## [Entries shown]
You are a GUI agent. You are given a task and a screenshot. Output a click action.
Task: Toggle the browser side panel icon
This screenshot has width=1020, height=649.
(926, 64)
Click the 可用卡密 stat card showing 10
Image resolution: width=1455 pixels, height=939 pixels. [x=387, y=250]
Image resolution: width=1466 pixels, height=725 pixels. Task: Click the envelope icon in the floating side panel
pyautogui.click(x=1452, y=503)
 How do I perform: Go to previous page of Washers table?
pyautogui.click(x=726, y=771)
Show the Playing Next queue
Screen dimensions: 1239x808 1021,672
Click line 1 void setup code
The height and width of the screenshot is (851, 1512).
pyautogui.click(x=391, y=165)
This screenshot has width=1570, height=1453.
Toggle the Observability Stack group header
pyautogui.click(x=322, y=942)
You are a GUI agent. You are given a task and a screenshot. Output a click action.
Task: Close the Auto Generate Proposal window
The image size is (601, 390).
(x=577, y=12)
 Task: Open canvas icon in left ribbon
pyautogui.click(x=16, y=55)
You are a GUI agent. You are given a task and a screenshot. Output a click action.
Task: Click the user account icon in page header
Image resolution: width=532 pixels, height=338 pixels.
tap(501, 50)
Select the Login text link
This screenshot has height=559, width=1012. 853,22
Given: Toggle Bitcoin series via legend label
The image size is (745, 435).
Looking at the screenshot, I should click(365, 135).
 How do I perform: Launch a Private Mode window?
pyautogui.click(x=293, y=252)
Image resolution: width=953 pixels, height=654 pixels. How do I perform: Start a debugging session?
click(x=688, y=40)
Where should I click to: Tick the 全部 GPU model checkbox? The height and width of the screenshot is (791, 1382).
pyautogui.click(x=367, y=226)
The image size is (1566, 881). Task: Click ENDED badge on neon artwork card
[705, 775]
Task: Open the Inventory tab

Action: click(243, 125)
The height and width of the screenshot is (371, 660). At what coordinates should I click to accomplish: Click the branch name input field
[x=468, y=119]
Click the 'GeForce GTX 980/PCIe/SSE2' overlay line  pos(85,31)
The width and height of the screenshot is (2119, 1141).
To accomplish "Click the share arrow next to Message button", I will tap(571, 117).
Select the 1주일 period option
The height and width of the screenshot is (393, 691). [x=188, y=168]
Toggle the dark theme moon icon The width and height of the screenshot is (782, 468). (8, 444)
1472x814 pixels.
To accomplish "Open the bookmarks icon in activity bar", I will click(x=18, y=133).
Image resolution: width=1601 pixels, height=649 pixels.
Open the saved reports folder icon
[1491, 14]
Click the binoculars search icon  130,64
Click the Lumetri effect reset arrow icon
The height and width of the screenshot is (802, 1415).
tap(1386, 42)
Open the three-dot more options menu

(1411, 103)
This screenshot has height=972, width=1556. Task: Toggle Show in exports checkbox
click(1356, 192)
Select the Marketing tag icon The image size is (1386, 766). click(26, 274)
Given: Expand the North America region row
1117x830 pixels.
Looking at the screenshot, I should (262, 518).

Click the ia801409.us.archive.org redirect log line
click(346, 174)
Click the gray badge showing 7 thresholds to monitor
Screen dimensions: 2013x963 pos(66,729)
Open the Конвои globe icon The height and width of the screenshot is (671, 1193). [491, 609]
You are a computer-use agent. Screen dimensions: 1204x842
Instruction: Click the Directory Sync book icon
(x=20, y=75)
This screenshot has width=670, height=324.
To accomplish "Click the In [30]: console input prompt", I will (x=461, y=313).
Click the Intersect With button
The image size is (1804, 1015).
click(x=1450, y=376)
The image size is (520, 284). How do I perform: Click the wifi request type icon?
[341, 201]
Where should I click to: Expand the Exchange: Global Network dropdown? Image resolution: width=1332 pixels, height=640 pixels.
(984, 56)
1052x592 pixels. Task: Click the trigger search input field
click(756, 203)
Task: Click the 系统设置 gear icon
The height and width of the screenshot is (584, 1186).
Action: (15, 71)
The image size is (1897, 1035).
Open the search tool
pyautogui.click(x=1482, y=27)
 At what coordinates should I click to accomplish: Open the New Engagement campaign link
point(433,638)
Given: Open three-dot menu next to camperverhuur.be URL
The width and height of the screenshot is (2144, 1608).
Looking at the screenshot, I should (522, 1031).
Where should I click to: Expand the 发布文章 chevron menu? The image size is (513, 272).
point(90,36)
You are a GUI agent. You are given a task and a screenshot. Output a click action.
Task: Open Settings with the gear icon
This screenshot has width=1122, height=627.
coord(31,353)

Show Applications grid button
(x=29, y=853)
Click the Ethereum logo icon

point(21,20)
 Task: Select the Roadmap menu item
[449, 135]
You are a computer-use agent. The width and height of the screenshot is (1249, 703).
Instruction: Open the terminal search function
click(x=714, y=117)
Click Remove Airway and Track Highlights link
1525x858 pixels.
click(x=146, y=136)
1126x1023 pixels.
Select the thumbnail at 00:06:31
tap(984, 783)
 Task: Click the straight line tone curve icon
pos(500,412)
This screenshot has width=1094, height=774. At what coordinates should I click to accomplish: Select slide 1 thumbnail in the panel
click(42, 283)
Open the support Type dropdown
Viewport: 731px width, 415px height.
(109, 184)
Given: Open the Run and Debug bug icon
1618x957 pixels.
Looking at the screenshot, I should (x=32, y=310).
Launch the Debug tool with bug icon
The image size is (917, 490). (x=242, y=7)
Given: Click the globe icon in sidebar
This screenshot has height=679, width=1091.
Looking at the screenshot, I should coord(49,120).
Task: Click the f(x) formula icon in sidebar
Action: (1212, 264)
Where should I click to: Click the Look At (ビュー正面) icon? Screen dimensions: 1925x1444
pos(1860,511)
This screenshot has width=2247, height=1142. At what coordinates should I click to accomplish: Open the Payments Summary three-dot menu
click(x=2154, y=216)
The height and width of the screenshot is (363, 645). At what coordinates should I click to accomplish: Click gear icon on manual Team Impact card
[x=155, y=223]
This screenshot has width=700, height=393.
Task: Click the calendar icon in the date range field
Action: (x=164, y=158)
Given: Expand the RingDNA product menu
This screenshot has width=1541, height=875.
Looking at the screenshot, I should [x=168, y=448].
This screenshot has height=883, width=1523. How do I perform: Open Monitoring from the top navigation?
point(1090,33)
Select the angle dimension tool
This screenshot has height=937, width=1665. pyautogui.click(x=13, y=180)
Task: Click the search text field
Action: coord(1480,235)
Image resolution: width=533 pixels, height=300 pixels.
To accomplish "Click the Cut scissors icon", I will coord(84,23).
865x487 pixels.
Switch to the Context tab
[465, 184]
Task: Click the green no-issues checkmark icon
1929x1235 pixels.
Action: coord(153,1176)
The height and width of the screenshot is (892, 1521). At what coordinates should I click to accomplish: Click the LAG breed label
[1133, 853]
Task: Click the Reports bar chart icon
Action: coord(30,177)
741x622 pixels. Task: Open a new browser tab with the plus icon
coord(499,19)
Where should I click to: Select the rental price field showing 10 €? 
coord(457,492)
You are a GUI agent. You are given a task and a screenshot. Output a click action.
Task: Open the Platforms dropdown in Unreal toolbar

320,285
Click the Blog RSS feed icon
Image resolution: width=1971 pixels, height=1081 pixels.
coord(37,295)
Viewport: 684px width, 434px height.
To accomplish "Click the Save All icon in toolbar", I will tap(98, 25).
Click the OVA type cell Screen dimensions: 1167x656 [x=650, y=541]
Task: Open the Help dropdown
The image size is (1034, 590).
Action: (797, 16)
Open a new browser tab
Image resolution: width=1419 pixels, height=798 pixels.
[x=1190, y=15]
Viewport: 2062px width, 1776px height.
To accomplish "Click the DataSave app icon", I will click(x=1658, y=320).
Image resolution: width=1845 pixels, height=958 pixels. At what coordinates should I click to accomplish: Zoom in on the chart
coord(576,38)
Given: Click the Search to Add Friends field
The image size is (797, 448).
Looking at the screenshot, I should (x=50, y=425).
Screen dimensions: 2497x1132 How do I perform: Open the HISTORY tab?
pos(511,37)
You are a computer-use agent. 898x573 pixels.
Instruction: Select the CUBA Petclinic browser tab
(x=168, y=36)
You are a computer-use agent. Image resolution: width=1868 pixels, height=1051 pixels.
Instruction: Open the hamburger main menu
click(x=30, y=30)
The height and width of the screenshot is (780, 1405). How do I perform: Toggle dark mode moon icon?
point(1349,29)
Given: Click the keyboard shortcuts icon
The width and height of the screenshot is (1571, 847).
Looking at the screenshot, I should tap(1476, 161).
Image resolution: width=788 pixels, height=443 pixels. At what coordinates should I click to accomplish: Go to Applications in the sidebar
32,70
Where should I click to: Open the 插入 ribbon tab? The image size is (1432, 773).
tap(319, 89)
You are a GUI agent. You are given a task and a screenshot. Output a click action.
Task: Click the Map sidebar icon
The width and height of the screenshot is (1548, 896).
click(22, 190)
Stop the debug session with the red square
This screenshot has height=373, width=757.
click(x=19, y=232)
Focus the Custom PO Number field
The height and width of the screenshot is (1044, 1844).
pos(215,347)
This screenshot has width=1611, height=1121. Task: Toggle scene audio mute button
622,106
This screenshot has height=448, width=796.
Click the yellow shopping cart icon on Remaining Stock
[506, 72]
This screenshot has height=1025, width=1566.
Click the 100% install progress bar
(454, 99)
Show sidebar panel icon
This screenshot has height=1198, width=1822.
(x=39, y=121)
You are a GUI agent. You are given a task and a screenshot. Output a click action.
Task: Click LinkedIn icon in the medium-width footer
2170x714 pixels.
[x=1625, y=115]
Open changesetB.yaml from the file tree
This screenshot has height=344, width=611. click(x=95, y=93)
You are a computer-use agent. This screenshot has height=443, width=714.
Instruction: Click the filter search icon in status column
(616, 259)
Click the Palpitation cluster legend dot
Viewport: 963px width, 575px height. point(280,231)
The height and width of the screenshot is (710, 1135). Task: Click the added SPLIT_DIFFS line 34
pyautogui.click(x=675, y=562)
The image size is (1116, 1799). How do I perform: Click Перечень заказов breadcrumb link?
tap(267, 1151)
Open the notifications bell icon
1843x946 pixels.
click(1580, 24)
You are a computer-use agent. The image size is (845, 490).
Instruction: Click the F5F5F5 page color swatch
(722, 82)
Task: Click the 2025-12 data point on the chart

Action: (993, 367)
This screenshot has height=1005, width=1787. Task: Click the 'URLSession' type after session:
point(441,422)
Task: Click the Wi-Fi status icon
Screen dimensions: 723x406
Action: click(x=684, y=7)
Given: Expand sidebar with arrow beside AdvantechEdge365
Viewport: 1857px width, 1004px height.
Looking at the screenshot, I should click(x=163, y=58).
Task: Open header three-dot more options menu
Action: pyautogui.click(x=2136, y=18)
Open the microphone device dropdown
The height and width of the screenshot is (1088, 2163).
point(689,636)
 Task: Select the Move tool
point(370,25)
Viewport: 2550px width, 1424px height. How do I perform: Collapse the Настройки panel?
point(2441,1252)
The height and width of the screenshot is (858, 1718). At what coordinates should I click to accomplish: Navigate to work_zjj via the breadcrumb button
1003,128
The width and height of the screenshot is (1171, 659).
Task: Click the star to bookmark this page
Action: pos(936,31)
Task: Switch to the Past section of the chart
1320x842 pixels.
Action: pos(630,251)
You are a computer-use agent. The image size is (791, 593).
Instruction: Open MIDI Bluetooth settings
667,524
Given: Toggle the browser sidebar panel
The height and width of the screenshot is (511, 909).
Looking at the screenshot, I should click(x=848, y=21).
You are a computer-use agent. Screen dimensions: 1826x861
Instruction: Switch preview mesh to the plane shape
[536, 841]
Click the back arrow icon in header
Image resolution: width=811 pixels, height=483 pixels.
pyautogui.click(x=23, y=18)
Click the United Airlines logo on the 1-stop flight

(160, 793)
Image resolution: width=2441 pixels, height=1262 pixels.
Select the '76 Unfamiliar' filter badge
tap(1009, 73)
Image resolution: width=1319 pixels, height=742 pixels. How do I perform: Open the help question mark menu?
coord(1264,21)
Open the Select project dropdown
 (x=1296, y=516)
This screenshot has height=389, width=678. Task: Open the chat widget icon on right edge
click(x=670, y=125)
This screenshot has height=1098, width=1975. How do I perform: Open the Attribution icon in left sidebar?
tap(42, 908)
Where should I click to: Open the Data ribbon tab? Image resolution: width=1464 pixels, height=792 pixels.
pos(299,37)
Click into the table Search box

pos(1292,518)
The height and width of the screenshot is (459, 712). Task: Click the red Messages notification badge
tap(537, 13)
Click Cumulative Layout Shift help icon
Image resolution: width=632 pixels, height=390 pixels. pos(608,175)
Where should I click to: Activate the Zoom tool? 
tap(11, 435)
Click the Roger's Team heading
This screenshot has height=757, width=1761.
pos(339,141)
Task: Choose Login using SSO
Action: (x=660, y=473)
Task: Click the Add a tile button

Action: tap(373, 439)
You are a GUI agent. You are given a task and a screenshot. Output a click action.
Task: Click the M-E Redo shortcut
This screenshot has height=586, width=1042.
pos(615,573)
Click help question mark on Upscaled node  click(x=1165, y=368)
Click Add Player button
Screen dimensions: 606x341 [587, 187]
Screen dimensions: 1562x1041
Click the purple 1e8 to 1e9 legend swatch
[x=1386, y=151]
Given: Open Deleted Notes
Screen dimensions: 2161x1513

## [Task to complete]
Say how many lines in the listing above include "globe". Give nothing but the number.

## [Output of the exercise]
2